Hank Mann, veteran of custard-pie trench warfare, here weaponizes his elastic brows like twin exclamation marks. Watch him attempt quality control: he chews, pauses, eyes widening in a slow-motion epiphany that ripples outward from cornea to fingertip to kneecap until his whole frame jitterbugs like a marionette on amphetamines. Vernon Dent, usually the burly foil, plays a temperance preacher whose sobriety shatters mid-sermon; his voice (via intertitle) modulates from Shakespearean thunder to back-alley hiccup in a single splice. Jess Weldon, as the bootlegger, carries the guilt of the accidental messiah—each smirk tinged with the terror of discovery, a performance pitched at the crossroads of farce and film-noir fatalism.

Sound of Silence: Musical Accompaniment as Bootleg Remix

Modern revivals often score the riot with hot-jazz 78s, but the original exhibitors reportedly hired a barrel-organ troupe, whose oompah wheeze mirrored the factory’s mechanical cadences. Contemporary accompanists should swap brass for kalimba and typewriter clacks—let the score itself feel chewed, stretched, re-purposed. Only then does the film’s central joke land: that capital’s rhythms can be hacked, looped, and spit back as carnival.

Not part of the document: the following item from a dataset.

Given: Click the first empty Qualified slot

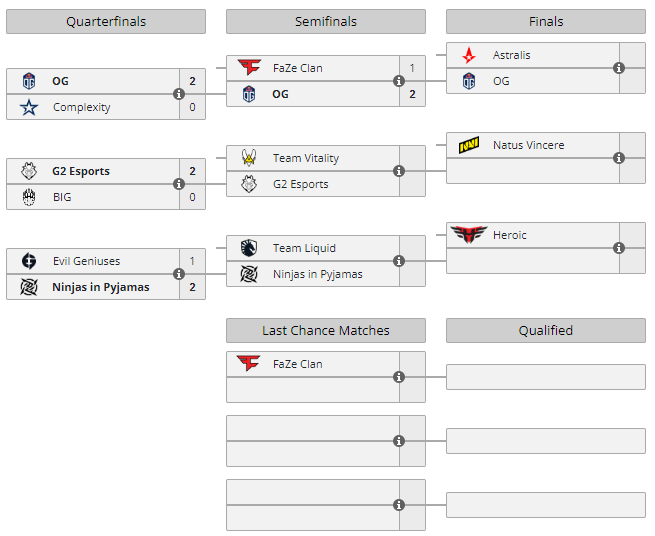Looking at the screenshot, I should [x=546, y=377].
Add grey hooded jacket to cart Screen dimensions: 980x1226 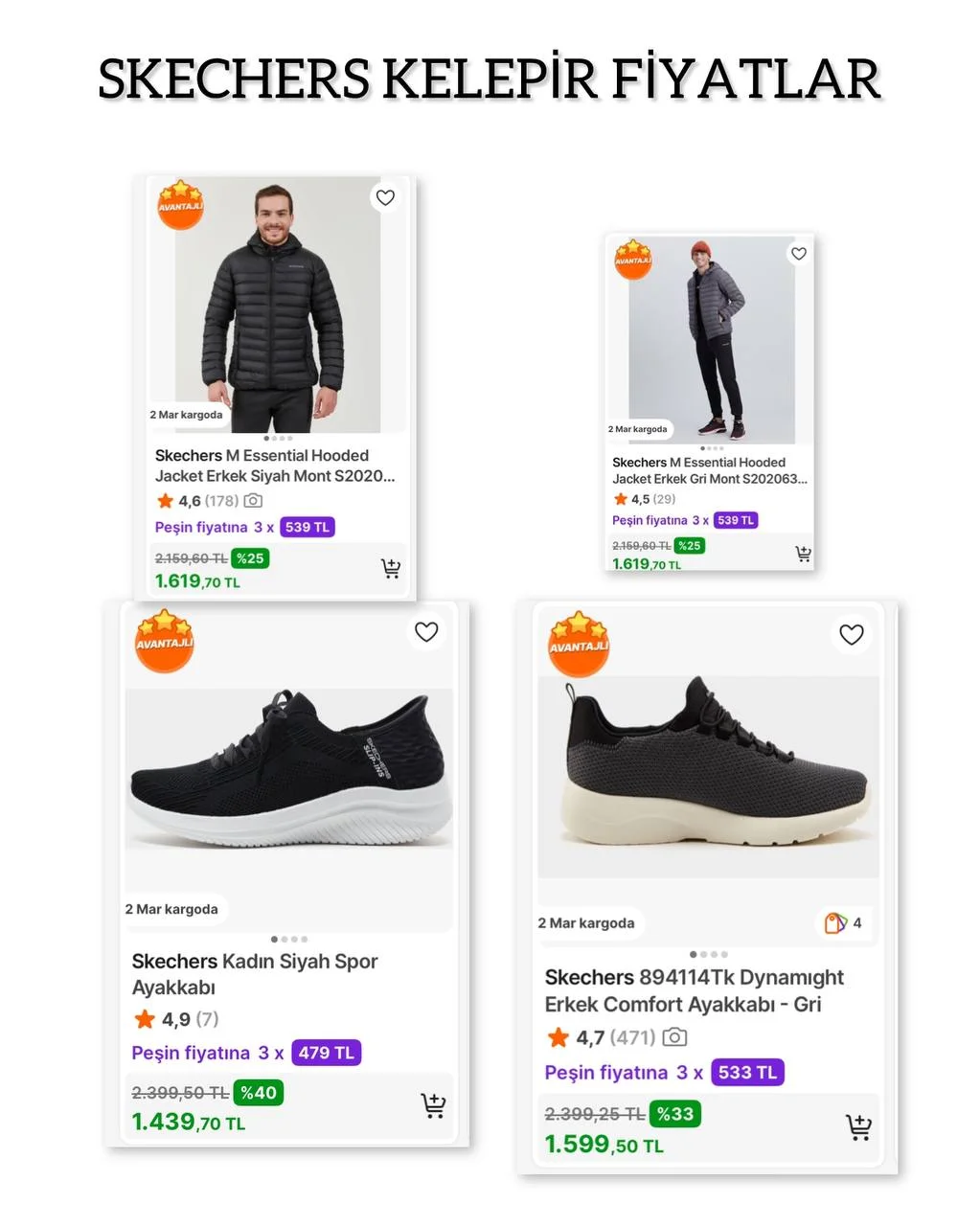pyautogui.click(x=803, y=553)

Gender & Gum: The Politics of Mastication

Chewing gum, marketed as dental virtue, was coded feminine in ads of the era. By lacing it with liquor, the film queers that propriety: women masticate madness in open-mouthed defiance of ladylike nibbles. Kirby’s final image—blowing a bubble so large it eclipses her face, then pops—reads as both climax and castration of the male gaze. The bubble is a translucent moon, a temporary autonomous zone where her visage, and by extension her subjectivity, can’t be pinned.

Aftertaste: Why The Gum Riot Still Stings

A century on, gig apps time our bathroom breaks and Amazon patents wristbands that vibrate when workers slow. Against such algorithmic sobriety, the film’s fantasy—an assembly line gone deliciously haywire—feels like oxygen. Each viewing is a subversive chew, releasing micro-doses of historical memory: that rules are soluble, that the line can wobble, that sometimes all it takes is one clandestine drop to turn the whole vat into champagne. Stream it when the world feels bubblegum-bland; let it fizz behind your eyes until you, too, riot—if only in the privacy of your own spit.

Where to Watch & Sip

Archive.org hosts a 4K scan of the surviving reels, though you’ll need to supply your own prohibition-era cocktail. criterionchannel.com rotates a restored print every July during its “Silent Shenanigans” collection. Pair with a grapefruit-gin fizz: the citrus cuts the sweetness, the gin winks at the bootlegger, and the bubbles mimic that final pink tsunami—one sip, and the screen might just start chewing back.